During the FBI background check, we envisioned duck breast with sour cherry sauce, medium rare, maybe a touch of cinnamon, plated with a celery purée and, of course, our very first fresh-kill.
The shopkeeper returned and told us how he's been busy as blazes. "Ever since the election," he offered, "both sides are armin'."
Huh. We pondered this a moment — so much for the theory that a Democratic president would wipe out the Second Amendment — then wondered whether the blue donkeys were stockpiling shotguns, the red elephants packing pistols.
"Let me tell you," the shopkeeper went on, "we've been having to buy all kinds of new stock to keep up with demand. It's both the blacks and the whites that's arming themselves."
"Oh, yeah. I ain't kidding. They're going to have this inauguration and somebody's goin' to try to shoot him and then we're going to have us some race wars."
Unreal nodded, as if to say, "Of course."
While the car lots are jammed with metal and the computer stores can't sell a mousepad, we're the beneficiaries of gun bunnies upgrading from shotguns to semi-automatics.
"Both sides — hmm-mmm," chirped the shopkeeper, swiping our plastic. "People are going to get hurt. That I can tell you."
Local Blog o' the Week
"South City Confidential"
About the blogger: Kelli is a "writer, teacher, student, liberal, feminist, environmentalist, beer connoisseur and all-around loudmouth." She has a husband (who also blogs), a dog, a cat and a potty mouth.
Recent Highlight (November 14): Friday Fumblings: Walking on Broken Glass Edition
Oh. My. God.
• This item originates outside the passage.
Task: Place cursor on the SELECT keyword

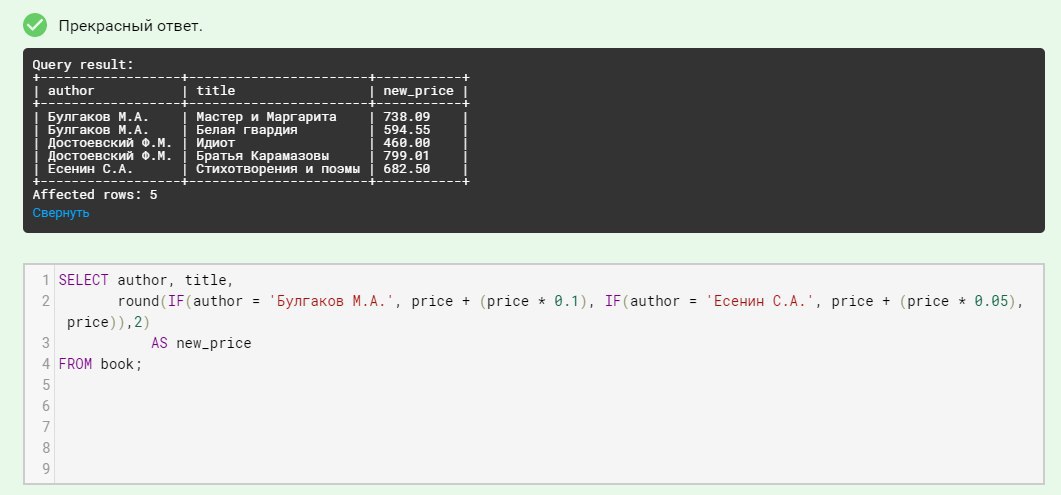Action: 83,279
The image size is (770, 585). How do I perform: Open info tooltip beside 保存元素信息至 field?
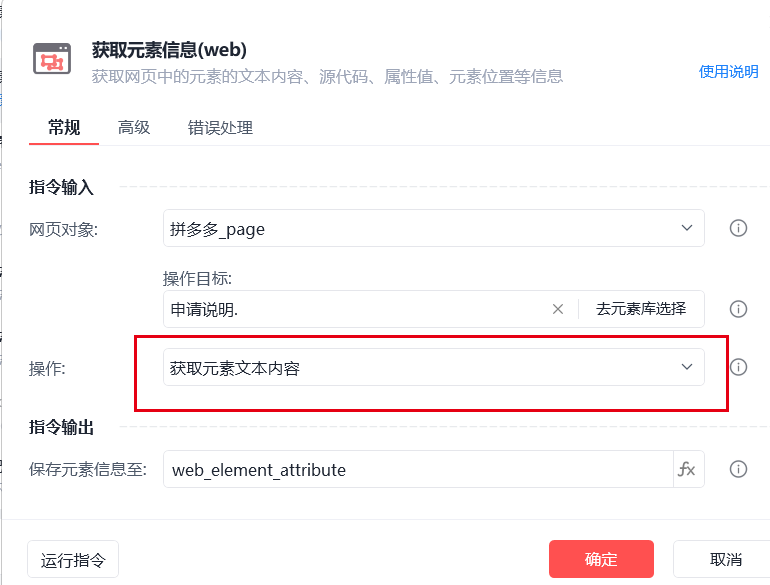[738, 469]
I am so excited it's Friday I can't even stand it. Last weekend was a blast, but I left for Omaha straight from work on Friday, drank until my liver hurt, then drove home on Sunday, not getting home until late. That type of life can kill you. Congratulations to my friend Pottie and her new husband, Jason. The wedding was particularly swanky, I reunited with all my old soccer teammates, one former Truman Soccer assistant coach sang Journey on a chair, and Missy confused Lenny Kravitz with Annie Lennox. It happens.
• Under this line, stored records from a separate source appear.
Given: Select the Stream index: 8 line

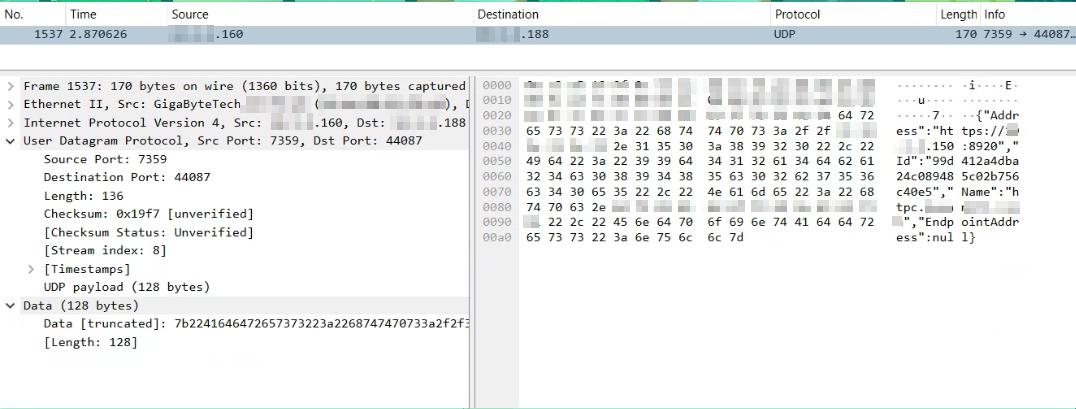Looking at the screenshot, I should coord(105,250).
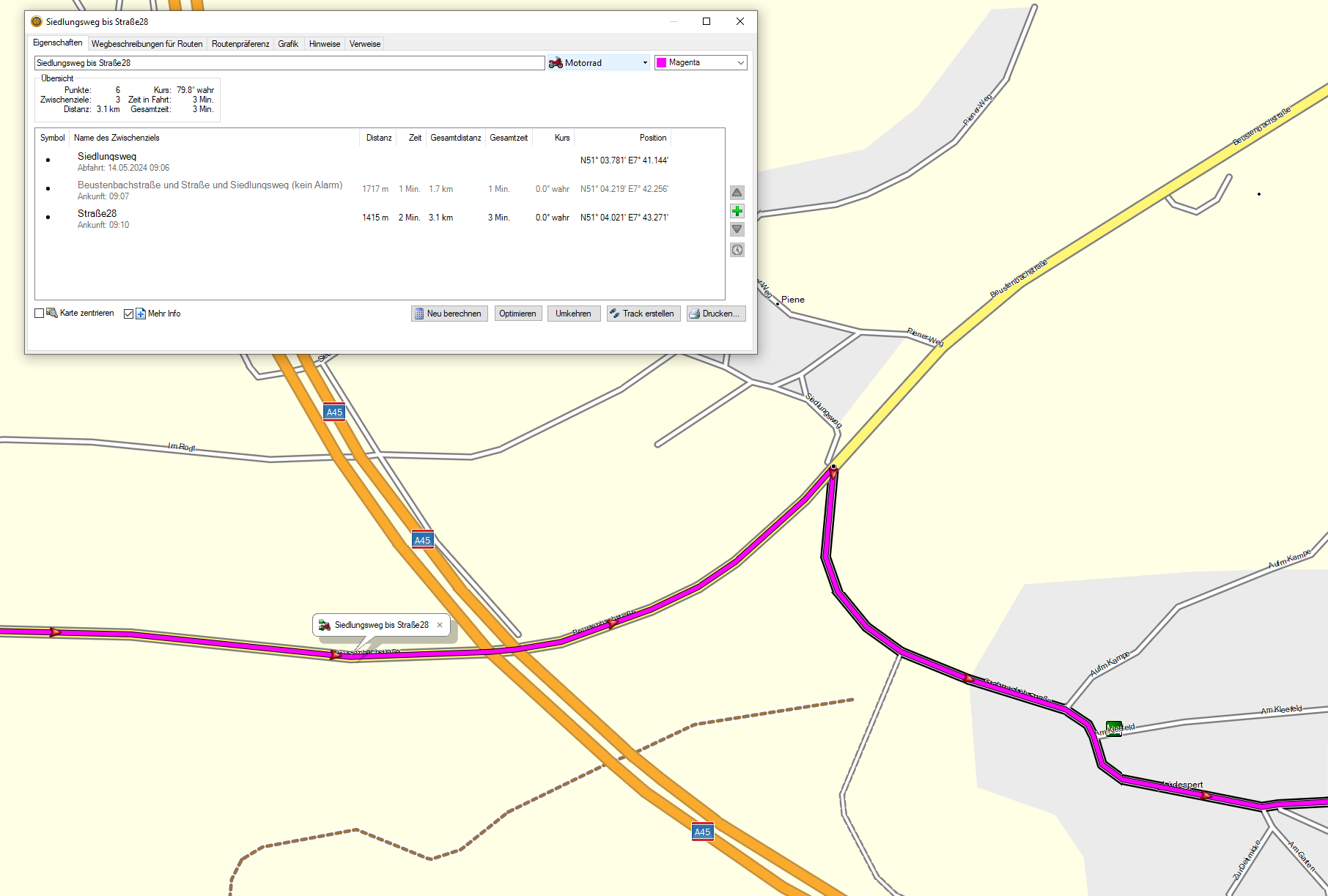Switch to the Grafik tab

288,44
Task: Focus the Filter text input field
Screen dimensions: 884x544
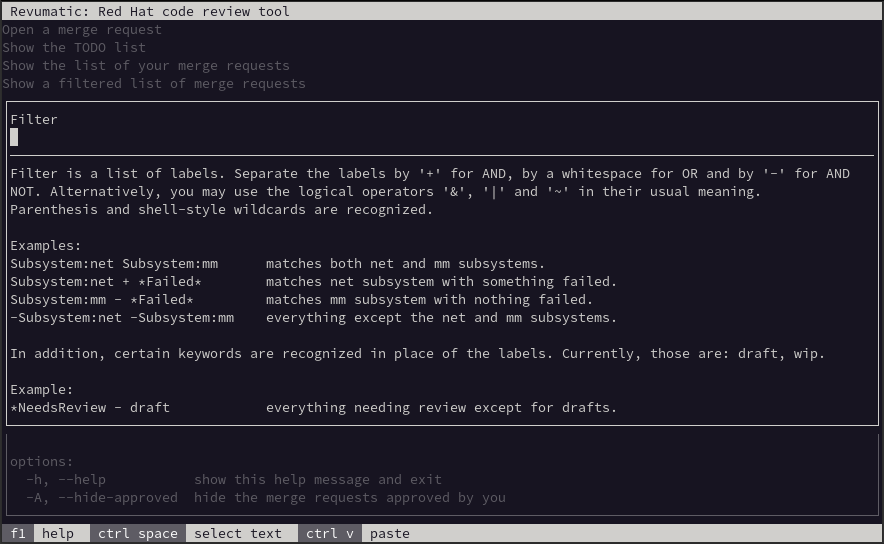Action: coord(440,138)
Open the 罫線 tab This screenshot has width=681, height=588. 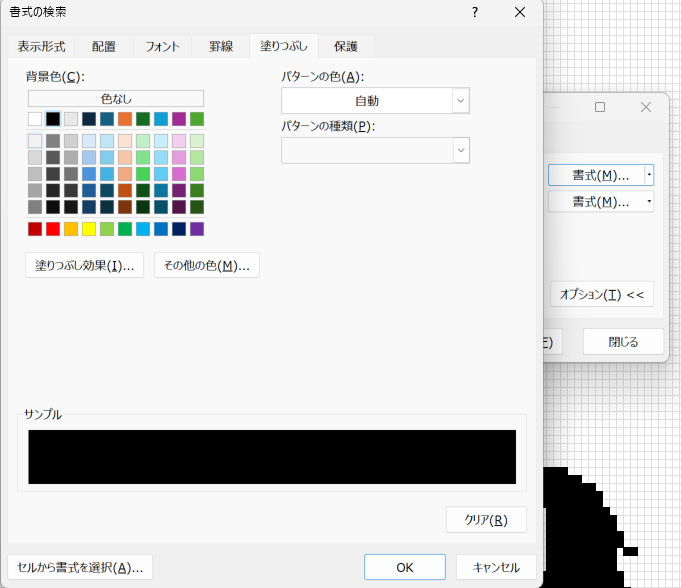click(x=221, y=46)
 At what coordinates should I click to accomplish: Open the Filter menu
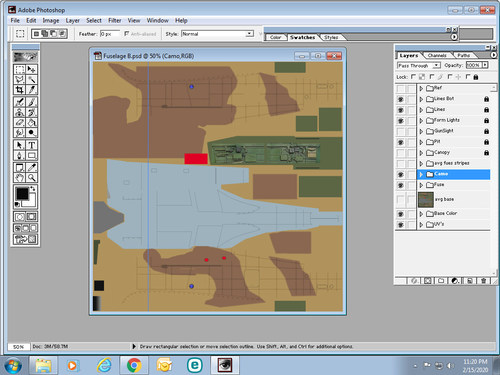point(115,20)
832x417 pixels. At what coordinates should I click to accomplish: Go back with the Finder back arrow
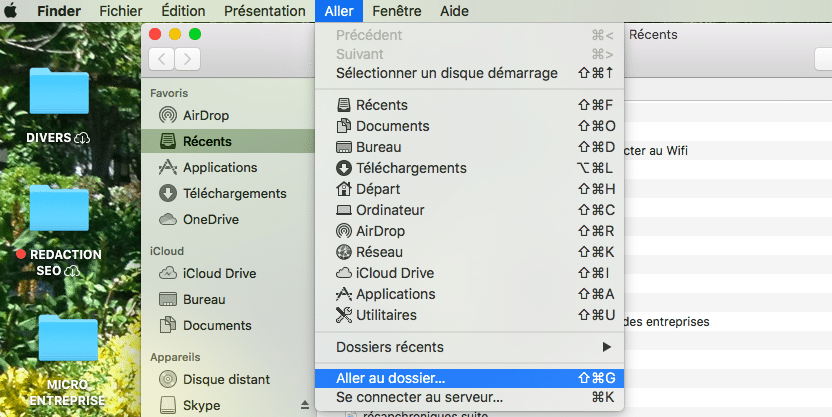tap(161, 59)
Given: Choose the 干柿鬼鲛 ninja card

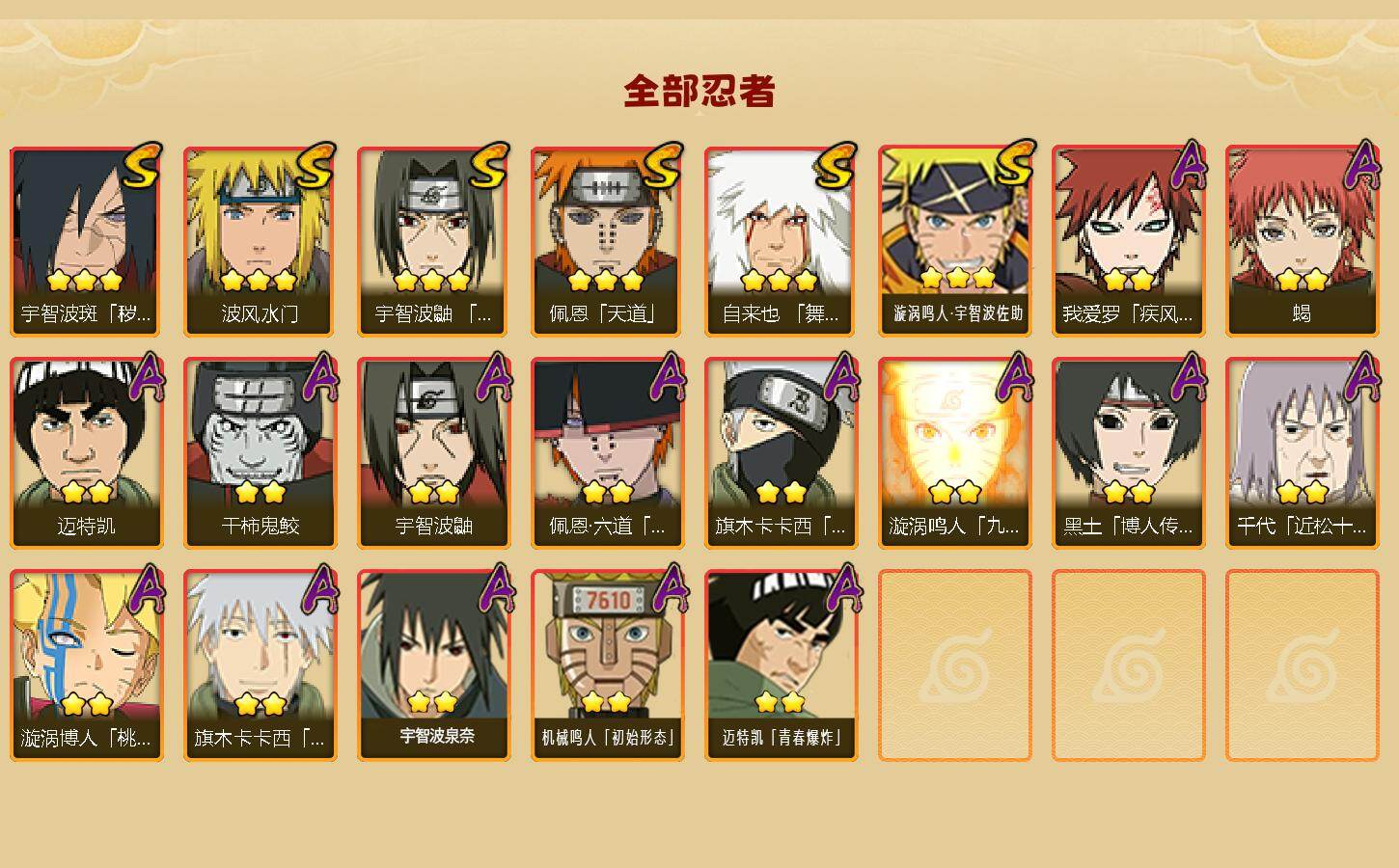Looking at the screenshot, I should 261,453.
It really was a great, great reunion, but it kicked me in the ass. I am really looking forward to sleeping in, cleaning, and running errands. I don't even care if that makes me sound lame and like the wife on Old School. Nope, not one bit. Bitches need to get shit done around here, including my woefully overdue papers (although one is done). My goal is to have everything done by Sunday night, lifting the massive weight that's been on my shoulders. Then that weight can promptly be replaced by another.
I've felt very paralyzed — I've had a very tough time adjusting my schedule to balance the new job and my studies. I'm not sure what it is — I don't have to take work home, which is a big change from teaching, but the commute is long and I'm very tired when I get home. I try to do work, but the reading for this past month was very, very difficult, and I couldn't concentrate. I even considered swiping some of my friend John's Adderall in an attempt to self-medicate. But let's keep it real — I drink a pot of coffee a day. There's no need to add prescription drugs not prescribed to me into the mix. Unless you've got some Vicodin. Kidding. Or not. But I'm still trying to figure out how I'm going to balance everything, because I've been incredibly unsuccessful in that area for the past month. I'm sure my professors think I'm a slacker idiot at this point. This may, in fact, be true, but I do feel like I had some extenuating circumstances.